Attended ‘Content Futures’ yesterday - a very interesting all-day workshop held at Melbourne Uni. It was put together by screen producer Sue Maslin and run by IBUS (Institute for a Broadband Enabled Society) and AIMIA (Australian Interactive Media Industry Association). Lots of interesting stuff discussed and different viewpoints aired – from the capabilities and limitations of the National Broadband Network – to branding and  IP rights management – from the politics and shifting power dynamics around creation to authorship and thinking around what convergent content will, ah, feel like.

Just thought I would highlight a couple of points I found rather interesting ….

David Court from AFTRS railed as against the emerging hostility towards authorship – saying that that good content is made by somebody with a vision as opposed to through community consensus or some kind of user generating process without heart, ideas or intent. I’m actually extrapolating a little here as I’m all for this point.  He went onto make a very interesting statement – here are my direct notes …


Audience is the really exciting thing [about working in a new media ecology] – in heritage media audience is a statistical abstraction - ratings - box office stats – you no direct connection with them – so traditionally we reward people who have great hunches about what the audience wants or thinks – what is fascinating about new media is the opportunity to engage with audience – creators need to hold onto that relationship and not to give away to intermediaries – we need to own the relationship and build it because it is the asset. We are moving off Intellectual Property as the primary asset – the audience is now the asset – owning and maintaining that relationship is the asset – it is the new business model – it looks kind of like retail … and retail is a pretty successful model.


This idea really resonated with  me and fits very neatly into my Demanding Audio project about developing online features and the role programs play in developing the culture of the show…

Meanwhile, in the workshop Sue Maslin repeated the  adage that it was said that every new film was like starting up a small business (and that in cross-platform production it was like starting up several new businesses at once) … discussion bounced onto the idea that creators have to develop their brands – that creators are now creator/curators - the need to understand themselves as distributors and rights managers as well as makers …

I was also really interested in Ricky Sutton’s presentation. He is from Fairfax Digital and talked about the recent (Oct 1) launch of the Age TV http://www.theage.com.au/tv. The space has been launched in very low key way with some onsite promotion – but apparently it gets most of its recommendations via Facebook. Lots of really interesting stuff tied up in this one … developing shifts from short form to long form viewing on the site, locational audiences and IPTV as a strategy to develop strong evening audiences (the age has a fat day time audience but it’s evening audience was thin), also the sorts of rights deals negotiated and the content selection process (works popular online rather than ‘generally popular’ works, questions about context -  the idea that we want to ‘think’ when we watch an internet screen and feel more like ‘being entertained’ in front of the ‘cinema style’ TV in the living room…

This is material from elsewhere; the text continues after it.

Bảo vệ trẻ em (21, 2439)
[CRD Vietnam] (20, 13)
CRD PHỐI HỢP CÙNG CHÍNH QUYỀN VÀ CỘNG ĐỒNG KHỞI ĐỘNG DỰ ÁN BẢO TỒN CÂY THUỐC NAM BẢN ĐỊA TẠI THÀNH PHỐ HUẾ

Too much for me to attempt to unpack here – but will just end of a great problem/solution example Ricky gave about online video …. The Age had been investing in complimentary video for stories for some time – lots of money, lots of work – a great looking video player and, says Ricky – an understanding that the video needs to offer something different to the written piece… but no one was watching. So they embedded the videos on the article pages – and bang! Big audience for the videos. My reading of this is that the problem was solved by understanding that the primary attractor for audiences are news articles and features - and then building that notion with enriched media content. Maybe in the future, if or one the Age sloughs off the image that it is newspaper it wont need these kinds of solutions.